Recorded information:

=== Section Start ===

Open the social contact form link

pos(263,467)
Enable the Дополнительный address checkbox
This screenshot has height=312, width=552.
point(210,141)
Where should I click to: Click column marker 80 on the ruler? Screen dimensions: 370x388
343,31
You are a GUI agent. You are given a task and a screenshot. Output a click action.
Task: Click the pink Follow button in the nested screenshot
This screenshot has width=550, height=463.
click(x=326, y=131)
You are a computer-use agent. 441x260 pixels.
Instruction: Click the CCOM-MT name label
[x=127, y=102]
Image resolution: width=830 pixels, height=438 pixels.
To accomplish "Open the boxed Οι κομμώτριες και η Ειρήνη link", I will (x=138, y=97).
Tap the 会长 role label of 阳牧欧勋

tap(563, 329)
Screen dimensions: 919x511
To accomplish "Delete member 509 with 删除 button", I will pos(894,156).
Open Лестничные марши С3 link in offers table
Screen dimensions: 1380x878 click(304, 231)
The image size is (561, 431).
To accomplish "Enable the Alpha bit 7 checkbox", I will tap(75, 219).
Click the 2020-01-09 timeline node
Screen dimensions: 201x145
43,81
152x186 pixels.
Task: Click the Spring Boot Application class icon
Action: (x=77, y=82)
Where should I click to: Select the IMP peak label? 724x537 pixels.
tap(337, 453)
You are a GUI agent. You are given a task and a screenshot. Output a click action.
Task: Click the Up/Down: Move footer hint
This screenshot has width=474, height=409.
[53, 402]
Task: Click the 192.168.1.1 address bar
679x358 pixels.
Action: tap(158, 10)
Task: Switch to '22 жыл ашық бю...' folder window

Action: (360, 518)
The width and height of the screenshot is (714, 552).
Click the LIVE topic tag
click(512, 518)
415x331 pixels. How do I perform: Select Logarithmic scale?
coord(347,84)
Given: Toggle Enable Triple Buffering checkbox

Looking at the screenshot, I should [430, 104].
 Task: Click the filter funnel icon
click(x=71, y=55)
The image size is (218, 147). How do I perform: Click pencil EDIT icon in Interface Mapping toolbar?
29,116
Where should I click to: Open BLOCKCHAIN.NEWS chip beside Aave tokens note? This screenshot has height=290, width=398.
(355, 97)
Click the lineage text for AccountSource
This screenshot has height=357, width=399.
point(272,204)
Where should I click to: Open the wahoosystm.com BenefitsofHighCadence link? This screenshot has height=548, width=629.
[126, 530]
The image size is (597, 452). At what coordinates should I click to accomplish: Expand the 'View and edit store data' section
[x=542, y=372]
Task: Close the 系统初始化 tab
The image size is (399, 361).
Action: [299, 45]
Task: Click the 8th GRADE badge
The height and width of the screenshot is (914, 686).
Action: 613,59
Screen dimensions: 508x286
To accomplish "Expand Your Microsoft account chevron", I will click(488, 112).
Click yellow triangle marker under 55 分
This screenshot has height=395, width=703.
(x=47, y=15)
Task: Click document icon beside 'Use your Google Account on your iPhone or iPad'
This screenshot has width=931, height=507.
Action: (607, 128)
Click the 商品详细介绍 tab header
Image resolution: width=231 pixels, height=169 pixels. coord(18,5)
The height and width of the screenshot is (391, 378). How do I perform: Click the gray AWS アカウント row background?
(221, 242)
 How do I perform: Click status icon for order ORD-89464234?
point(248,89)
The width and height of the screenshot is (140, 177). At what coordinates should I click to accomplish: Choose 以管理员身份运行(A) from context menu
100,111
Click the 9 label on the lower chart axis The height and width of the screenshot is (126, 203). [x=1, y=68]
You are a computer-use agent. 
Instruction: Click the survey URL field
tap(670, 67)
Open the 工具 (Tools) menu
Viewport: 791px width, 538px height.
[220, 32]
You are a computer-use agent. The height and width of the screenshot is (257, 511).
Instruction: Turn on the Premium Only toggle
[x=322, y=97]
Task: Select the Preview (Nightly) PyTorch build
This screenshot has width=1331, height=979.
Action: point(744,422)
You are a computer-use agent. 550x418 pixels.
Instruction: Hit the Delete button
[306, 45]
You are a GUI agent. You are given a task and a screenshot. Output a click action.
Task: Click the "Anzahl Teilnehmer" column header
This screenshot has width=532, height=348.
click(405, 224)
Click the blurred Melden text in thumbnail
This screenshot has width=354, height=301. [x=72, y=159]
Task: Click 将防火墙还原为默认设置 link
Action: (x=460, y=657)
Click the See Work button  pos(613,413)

=== Section End ===

Instructions to follow: Write out, exactly as given, the line containing "Instruction: Hit the Delete button" and every line after it to the end of the records. Include nothing else.

Solved problem:
Instruction: Hit the Delete button
[306, 45]
You are a GUI agent. You are given a task and a screenshot. Output a click action.
Task: Click the "Anzahl Teilnehmer" column header
This screenshot has width=532, height=348.
click(405, 224)
Click the blurred Melden text in thumbnail
This screenshot has width=354, height=301. [x=72, y=159]
Task: Click 将防火墙还原为默认设置 link
Action: (x=460, y=657)
Click the See Work button  pos(613,413)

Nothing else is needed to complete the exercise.